━━━━━ EXERCISE DATA ━━━━━

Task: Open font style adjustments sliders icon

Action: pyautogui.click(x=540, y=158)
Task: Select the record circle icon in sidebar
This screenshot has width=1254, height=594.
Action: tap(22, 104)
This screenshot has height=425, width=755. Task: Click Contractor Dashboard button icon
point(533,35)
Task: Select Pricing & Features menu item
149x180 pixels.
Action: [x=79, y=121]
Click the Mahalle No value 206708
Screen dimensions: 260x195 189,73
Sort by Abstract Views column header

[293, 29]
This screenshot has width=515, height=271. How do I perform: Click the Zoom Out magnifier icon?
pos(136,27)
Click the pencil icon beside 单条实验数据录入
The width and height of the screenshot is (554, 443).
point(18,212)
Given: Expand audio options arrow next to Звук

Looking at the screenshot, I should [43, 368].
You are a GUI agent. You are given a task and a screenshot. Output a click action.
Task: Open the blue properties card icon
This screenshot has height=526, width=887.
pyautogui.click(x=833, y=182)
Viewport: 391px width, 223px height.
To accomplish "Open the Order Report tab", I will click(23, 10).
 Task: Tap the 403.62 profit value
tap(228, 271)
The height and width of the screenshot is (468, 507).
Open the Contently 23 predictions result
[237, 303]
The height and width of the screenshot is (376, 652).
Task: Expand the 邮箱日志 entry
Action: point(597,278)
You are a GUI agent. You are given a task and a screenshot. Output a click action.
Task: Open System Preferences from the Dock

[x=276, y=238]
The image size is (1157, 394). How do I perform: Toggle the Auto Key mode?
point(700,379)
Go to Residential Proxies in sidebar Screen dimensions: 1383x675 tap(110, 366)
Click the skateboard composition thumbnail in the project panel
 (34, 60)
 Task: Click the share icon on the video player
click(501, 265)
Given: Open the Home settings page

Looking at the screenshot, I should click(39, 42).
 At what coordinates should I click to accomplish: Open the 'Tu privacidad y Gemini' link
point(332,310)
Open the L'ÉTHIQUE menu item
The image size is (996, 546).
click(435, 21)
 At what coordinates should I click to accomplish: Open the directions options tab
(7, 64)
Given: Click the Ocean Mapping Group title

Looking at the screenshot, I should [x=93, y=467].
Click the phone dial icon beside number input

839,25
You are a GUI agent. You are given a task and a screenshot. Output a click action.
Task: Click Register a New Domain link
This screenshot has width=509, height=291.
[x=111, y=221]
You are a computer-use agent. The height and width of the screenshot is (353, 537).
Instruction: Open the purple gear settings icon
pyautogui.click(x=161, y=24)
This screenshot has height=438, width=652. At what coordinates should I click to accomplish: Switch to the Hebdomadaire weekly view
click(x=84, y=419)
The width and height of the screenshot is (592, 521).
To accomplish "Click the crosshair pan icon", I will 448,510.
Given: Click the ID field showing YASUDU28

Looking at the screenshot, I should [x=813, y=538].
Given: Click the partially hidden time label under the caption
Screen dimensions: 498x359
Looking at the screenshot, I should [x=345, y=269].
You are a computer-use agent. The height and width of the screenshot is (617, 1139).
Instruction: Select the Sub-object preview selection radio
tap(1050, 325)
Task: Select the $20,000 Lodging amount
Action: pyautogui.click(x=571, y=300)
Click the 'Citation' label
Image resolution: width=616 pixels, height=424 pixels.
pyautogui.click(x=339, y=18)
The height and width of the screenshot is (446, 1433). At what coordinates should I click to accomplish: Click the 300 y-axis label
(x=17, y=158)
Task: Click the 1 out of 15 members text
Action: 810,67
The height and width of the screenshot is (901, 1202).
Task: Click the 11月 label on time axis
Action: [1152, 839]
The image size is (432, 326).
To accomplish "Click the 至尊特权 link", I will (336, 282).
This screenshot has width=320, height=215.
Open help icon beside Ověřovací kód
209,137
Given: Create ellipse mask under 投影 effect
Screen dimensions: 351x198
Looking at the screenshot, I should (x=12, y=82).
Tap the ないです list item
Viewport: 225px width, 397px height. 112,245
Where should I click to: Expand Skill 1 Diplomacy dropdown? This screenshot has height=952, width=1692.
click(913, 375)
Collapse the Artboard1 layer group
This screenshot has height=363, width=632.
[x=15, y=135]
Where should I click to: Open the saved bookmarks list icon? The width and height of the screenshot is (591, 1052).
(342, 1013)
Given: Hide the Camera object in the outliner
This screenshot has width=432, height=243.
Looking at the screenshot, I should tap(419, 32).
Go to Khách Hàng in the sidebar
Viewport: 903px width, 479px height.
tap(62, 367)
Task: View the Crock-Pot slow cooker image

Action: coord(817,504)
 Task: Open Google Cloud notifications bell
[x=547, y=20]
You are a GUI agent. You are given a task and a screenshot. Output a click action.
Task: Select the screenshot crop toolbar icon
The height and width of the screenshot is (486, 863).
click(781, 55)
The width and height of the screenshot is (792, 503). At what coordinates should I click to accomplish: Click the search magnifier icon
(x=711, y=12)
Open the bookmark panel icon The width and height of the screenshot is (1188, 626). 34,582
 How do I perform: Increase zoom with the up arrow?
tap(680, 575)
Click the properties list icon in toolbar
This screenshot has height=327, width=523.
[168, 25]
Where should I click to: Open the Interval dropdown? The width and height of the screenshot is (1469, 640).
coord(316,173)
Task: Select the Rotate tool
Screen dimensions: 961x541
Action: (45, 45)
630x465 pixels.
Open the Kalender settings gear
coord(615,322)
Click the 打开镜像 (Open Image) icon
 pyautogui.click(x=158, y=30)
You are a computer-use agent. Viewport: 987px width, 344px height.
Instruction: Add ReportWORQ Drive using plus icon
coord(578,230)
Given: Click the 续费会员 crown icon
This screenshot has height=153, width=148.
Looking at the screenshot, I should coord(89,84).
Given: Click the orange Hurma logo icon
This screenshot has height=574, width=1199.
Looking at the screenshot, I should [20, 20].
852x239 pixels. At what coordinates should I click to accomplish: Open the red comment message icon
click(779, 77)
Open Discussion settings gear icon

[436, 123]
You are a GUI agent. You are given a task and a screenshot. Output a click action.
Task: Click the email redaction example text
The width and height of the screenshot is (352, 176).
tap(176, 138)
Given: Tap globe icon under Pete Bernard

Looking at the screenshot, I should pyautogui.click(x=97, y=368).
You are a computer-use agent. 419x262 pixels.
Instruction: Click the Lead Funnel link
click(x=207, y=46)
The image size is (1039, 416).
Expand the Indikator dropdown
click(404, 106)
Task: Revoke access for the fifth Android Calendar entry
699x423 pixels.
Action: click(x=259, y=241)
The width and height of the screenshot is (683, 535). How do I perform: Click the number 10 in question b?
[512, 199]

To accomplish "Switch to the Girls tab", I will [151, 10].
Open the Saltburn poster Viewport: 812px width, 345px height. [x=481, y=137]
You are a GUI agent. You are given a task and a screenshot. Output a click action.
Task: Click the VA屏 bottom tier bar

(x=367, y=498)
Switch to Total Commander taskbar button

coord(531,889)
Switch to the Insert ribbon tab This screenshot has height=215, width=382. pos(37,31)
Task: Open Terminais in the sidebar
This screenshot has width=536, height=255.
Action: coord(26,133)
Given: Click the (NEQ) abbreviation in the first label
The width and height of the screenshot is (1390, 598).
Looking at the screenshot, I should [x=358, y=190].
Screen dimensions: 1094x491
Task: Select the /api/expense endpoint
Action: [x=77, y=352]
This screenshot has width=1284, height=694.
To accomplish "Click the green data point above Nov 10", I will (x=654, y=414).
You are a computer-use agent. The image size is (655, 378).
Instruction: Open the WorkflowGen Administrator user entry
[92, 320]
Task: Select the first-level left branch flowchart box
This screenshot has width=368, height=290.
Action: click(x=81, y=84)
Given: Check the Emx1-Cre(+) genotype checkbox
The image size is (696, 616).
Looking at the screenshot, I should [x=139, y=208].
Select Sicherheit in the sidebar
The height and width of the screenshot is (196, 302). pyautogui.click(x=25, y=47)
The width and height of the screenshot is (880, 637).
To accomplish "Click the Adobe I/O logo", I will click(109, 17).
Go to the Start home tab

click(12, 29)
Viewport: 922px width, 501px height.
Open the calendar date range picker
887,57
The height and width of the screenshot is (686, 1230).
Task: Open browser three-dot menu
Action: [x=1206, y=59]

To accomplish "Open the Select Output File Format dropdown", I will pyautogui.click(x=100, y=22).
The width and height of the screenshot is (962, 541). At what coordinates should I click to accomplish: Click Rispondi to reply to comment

━━━━━

▶ _EXERCISE DIRECTIONS_
In the listing above, please copy exactly the lines from the first through the one that contains "Task: Open the blue properties card icon", and no others.

▶ _ANSWER TO THE PROBLEM_
Task: Open font style adjustments sliders icon

Action: pyautogui.click(x=540, y=158)
Task: Select the record circle icon in sidebar
This screenshot has width=1254, height=594.
Action: tap(22, 104)
This screenshot has height=425, width=755. Task: Click Contractor Dashboard button icon
point(533,35)
Task: Select Pricing & Features menu item
149x180 pixels.
Action: [x=79, y=121]
Click the Mahalle No value 206708
Screen dimensions: 260x195 189,73
Sort by Abstract Views column header

[293, 29]
This screenshot has width=515, height=271. How do I perform: Click the Zoom Out magnifier icon?
pos(136,27)
Click the pencil icon beside 单条实验数据录入
The width and height of the screenshot is (554, 443).
point(18,212)
Given: Expand audio options arrow next to Звук

Looking at the screenshot, I should [43, 368].
You are a GUI agent. You are given a task and a screenshot. Output a click action.
Task: Open the blue properties card icon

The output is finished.